Bruce Schindler, president of Bob Davidson Ford and Lincoln… (Photo by Brendan Cavanaugh )
ANNAPOLIS — A bill in the General Assembly that would allow Baltimore County car dealerships to conduct business on Sundays was introduced Jan. 31 by state Sen. Bobby Zirkin -- then pulled less than two weeks later, on Feb. 11.
Several car dealers in the county said they didn't want it.
"(Working Sunday) would be my worst nightmare, said Matt Proutt, sales manager for the past seven years at Northwest Honda in Owings Mills.
Bruce Schindler, owner of Bob Davidson Ford Lincoln in Towson, said, "I vehemently oppose it.
"I don't believe it will increase our sales at all," said Schindler, "but it would increase expenses. And, employee satisfaction would surely decrease."
Under current Maryland law, only car dealerships in a three counties -- Howard, Montgomery and Prince George's -- are allowed to operate on Sundays.
Legislation to include Baltimore County on that list has been discussed in the past, and a bill was introduced for this session by Zirkin, a Democrat representing the 11th District, in Pikesville and Owings Mills.
But this week, the Senate Committee on Judicial Proceedings confirmed that Zirkin withdrew the bill Feb. 11.
The senator could not be reached for comment on why it was pulled, but last week he told the county's senate delegation he had introduced the bill in response to requests from constituents -- and, ironically, cited representatives from Northwest Honda in Owings Mills among supporters.
At the delegation's Feb. 10 meeting, Zirkin said, "I don't have strong opinion on this," but said he wanted to put the measure up for debate.
Ed Dreiband, owner of Northwest BMW-Honda, confirmed that he asked Zirkin to introduce the bill because he felt Baltimore County dealers had a competitive disadvantage against dealers in neighboring Howard County.
"In today's world, people need convenience to shop and they don't get have that if they can't come in on Sundays," Dreiband said.
Dreiband noted the legislation would only have provided an option to car dealers to remain open on Sunday -- and would not have required it.
"I just know that I would like the opportunity to make a choice, I don't think its fair in today's world that we don't have choice," Dreiband said.
But even before he pulled it, Zirkin said he knew not everyone was in favor of the bill.
"I've heard from as many car dealers against it," he said last week.
Count among them Proutt. He said his dealership probably does lose sales because they are not open on Sundays -- but said he would still be against the bill because he already works 75 hours a week, and values the remaining time with his family.
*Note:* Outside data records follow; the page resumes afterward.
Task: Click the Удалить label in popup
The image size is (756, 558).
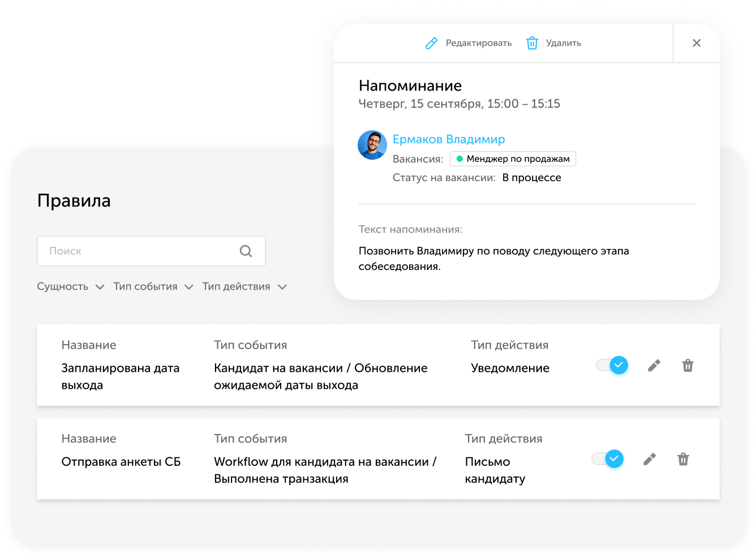Action: (x=564, y=43)
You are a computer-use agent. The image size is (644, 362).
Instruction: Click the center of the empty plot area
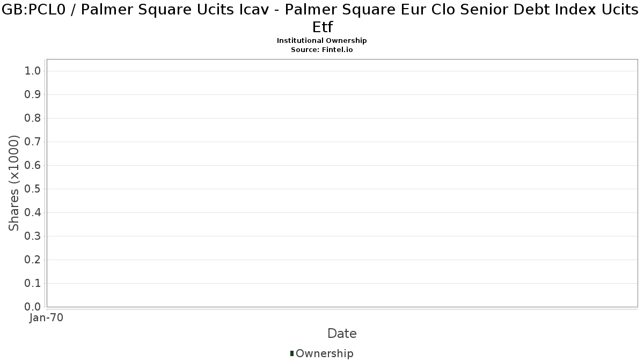pos(342,183)
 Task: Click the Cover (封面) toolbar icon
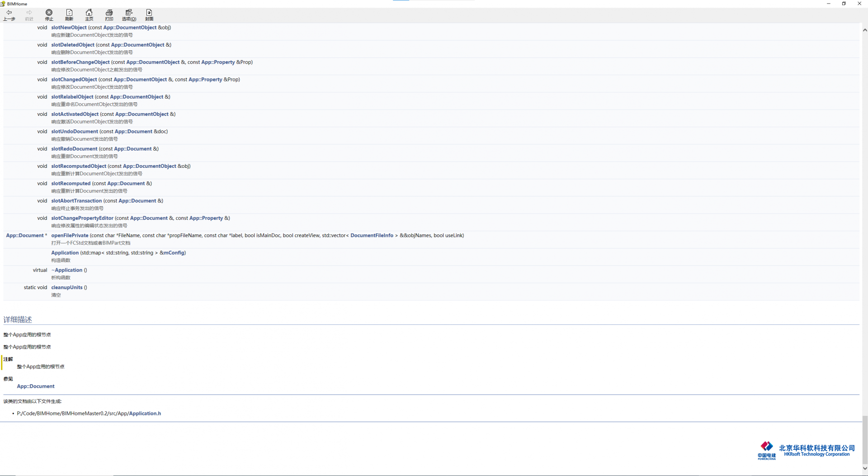(149, 15)
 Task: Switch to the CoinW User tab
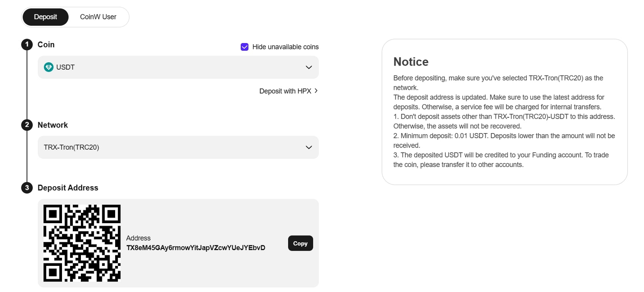(x=98, y=17)
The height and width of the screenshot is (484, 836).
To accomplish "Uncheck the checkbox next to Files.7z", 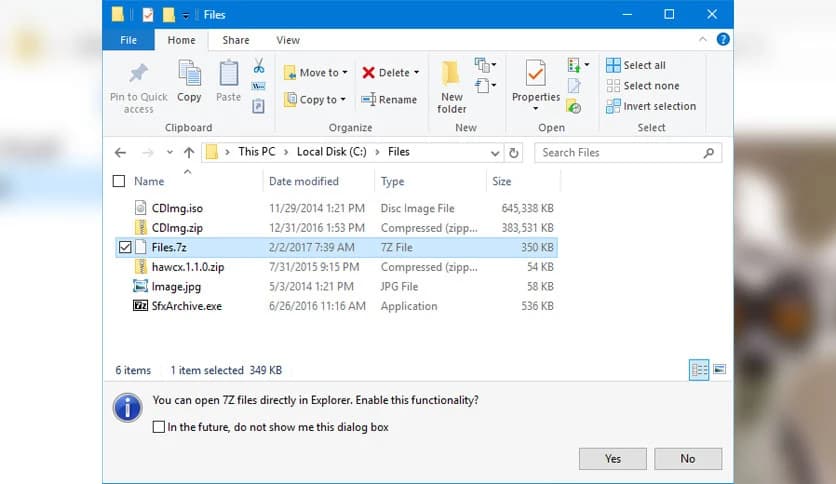I will click(x=125, y=247).
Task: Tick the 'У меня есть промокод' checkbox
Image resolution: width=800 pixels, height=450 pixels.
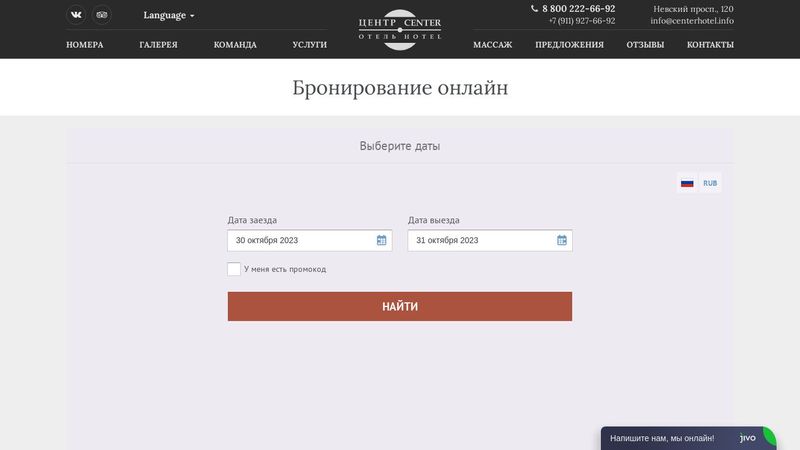Action: (234, 269)
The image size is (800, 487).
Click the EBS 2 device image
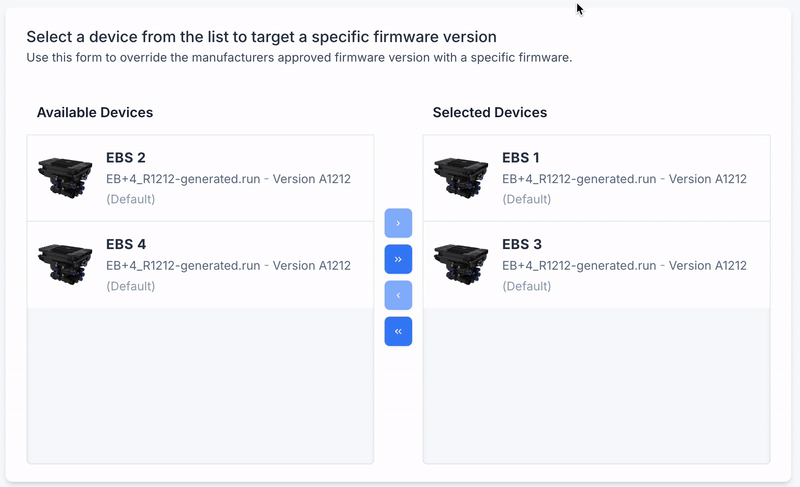coord(65,178)
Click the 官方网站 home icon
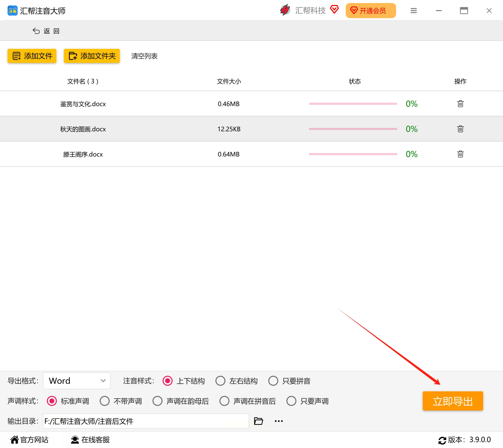Viewport: 503px width, 448px height. [15, 440]
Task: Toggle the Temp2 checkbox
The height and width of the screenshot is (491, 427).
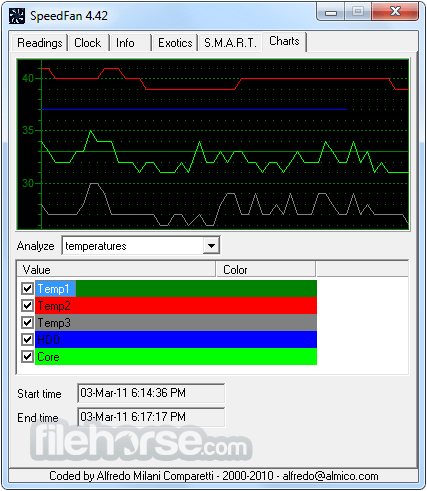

"I have four kids and I go to church on Sundays," he said. "Personally, I would hate to lose that time for my kids."
Gary Burlage, a salesman at Heritage Honda in Towson, said he would not like car dealerships to conduct business on Sundays.
Burlage said he previously worked at a car dealership in Montgomery County that was open on Sundays.
"I sold one car over a 5-year period (on a Sunday)," he said.
At Bob Davidson Ford Lincoln in Towson, Schindler said the dealership is already open until 9 p.m., six days a week.
He said staying closed on Sunday benefits employees and customers.
"I think our employees would rather be able to have a day off, and I think that on Sundays our customers really just want to come by and browse without a sales person ... in a relaxed fashion."
As far as the argument that Baltimore County dealerships are losing money to other jurisdictions, Schindler doesn't buy that.
"Our sales numbers are strong," he said. "I don't see our customers going to Howard County (on Sundays)."
One of those competitors agree.
Scott Rippy, a sales manager with Apple Ford in Columbia, said his dealership tried conducting business on Sundays, but later stopped because it had so little success.
"It didn't work," Rippy said. "All of the business is either pushed back a day to Saturday, or moved forward to Monday."